Union Trust & Savings Bank v. Kinloch Long Distance Telephone Co. of Missouri

169 Ill. App. 309 | Ill. App. Ct. | 1912

Mr. Justice Shirley

delivered the' opinion of the court.

Defendant in error, Union Trust and Savings Bank of Bast St. Louis, Trustee, filed its bill alleging that on June 7, 1907, the Vandalia Telephone Company, hereinafter called Telephone Company, by a trust deed in the nature of a mortgage conveyed to defendant in error, Union Trust and Savings Bank of Bast St. Louis, all of its property, real and personal, of every description including its franchise, to secure bonds issued by it in the sum of seven thousand dollars and purchased by the Farmers and Merchants Bank. It was alleged that a portion of said bonds was due and unpaid to the said Bank and that said Telephone Company was in default. It was further charged that the Kinloch Long Distance Telephone Company of Missouri, hereinafter called the Long Distance Company, claimed to have some interest in the mortgaged property which was subsequent to the lien of the trust deed. The bill prayed a foreclosure and sale of the property.

The Telephone Company answered admitting the execution of the mortgage and the bonds, and that the bonds were due and unpaid, but denied that the Long Distance Company had any right or interest in the property described in the trust deed or any lien thereon.

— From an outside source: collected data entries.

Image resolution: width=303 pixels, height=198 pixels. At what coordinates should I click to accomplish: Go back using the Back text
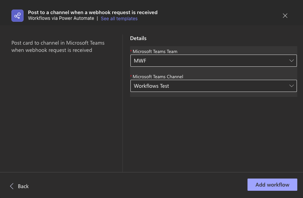[23, 186]
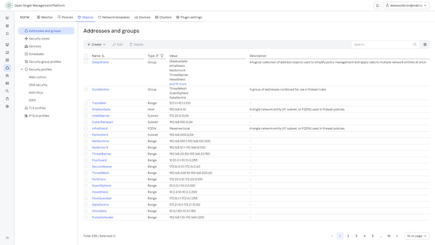The image size is (435, 245).
Task: Click the notification bell icon
Action: click(377, 5)
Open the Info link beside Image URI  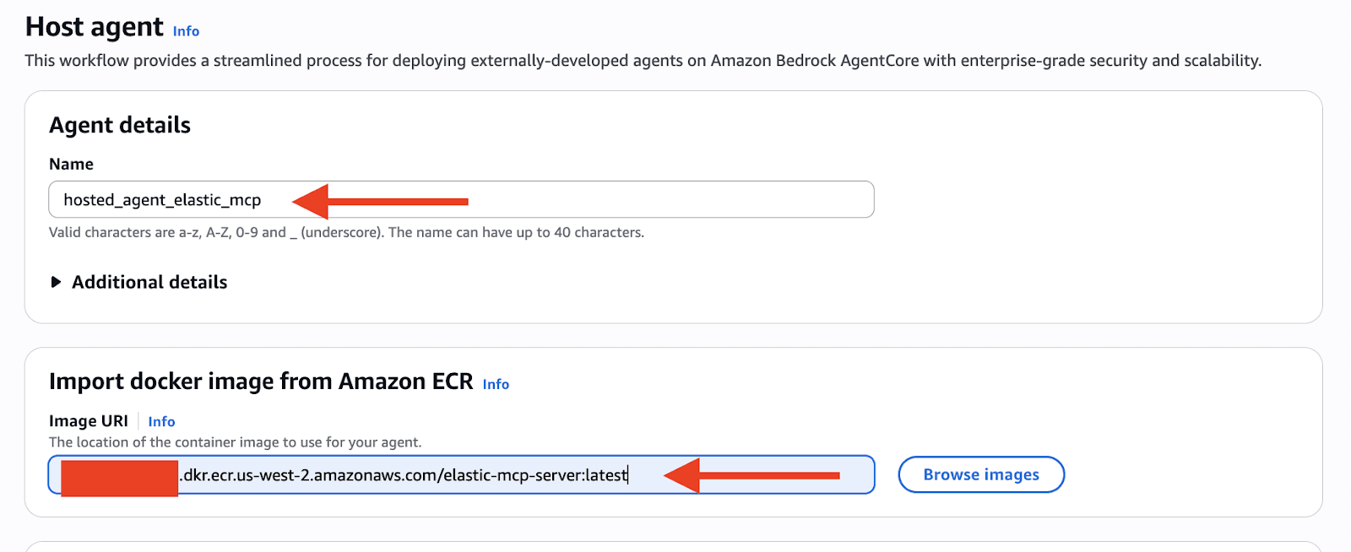click(x=161, y=421)
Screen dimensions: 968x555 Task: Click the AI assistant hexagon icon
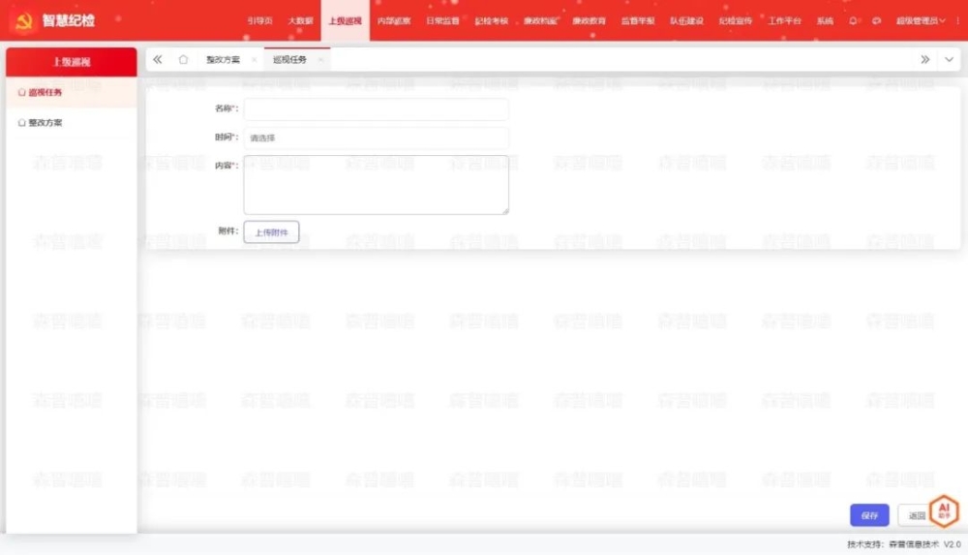point(944,511)
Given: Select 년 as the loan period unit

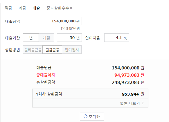Looking at the screenshot, I should pos(31,37).
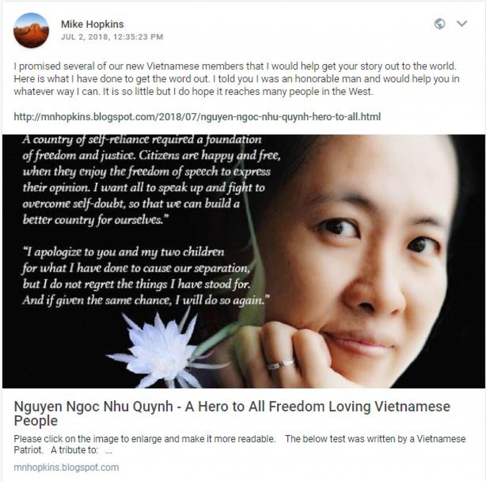Screen dimensions: 486x481
Task: Click 'Here is what I have done' sentence
Action: click(x=112, y=79)
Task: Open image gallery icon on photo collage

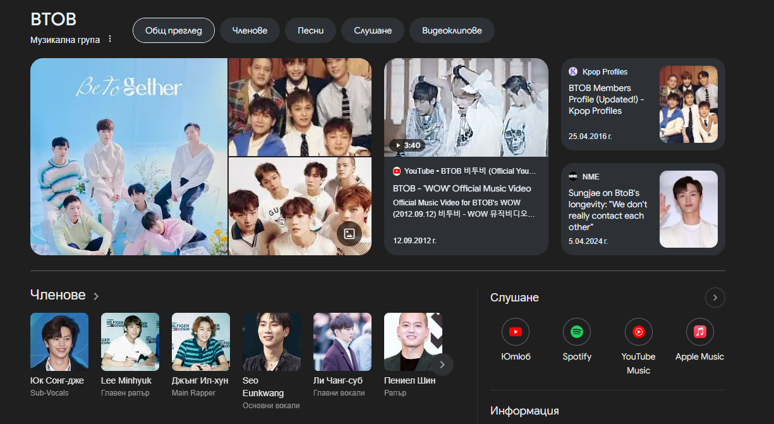Action: pos(349,234)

The Long Distance Company answered the bill setting up that it had an interest in the property which was prior to the lien of the trust deed arising out of an agreement entered into prior to the execution of the deed, and that all parties had notice thereof. The agreement is set forth in the answer, and in substance recites that the Long Distance Company had long distance telephone lines in operation in several states, and in the operation of its lines desired to interchange business with the Telephone Company, and that the latter company had an exchange in Vandalia with lines to points in Fayette county, and desired to interchange business with the Long Distance Company, and in consideration of the premises the Telephone Company agreed to and did grant a license to the Long Distance Company to attach cross arms to certain of its poles in Vandalia, and to connect with its exchange through its switch boards, so an interchange of business might at all times be carried on, the Telephone Company to maintain its plant and all its appliances at its own expense. The fourth, fifth and twelfth clauses of the agreement read as follows:

Fourth: “No connection with any other line or lines except those actually owned, controlled and operated by the Telephone Company is contemplated or intended by the Long Distance Company in this agreement, and no connection with any other line will be given, or allowed to be given by the Telephone Company to the Long Distance Company’s lines under penalty of forfeiture of the rights herein contained, unless special agreement in writing is entered into between the parties hereto, and the third parties who desire to connect to the Long Distance Company’s system through the Telephone Company’s lines, in which agreement the Telephone Company becomes responsible to the Long Distance Company for every message delivered to the Long Distance Company’s lines by the third parties, and makes said third parties’ lines in every other respect a part of its own system, and bound by the terms and conditions of this agreement. Nothing in this section however shall be construed to prevent the Long Distance Company from connecting with other companies and exchanges at points outside of the City of Vandalia.”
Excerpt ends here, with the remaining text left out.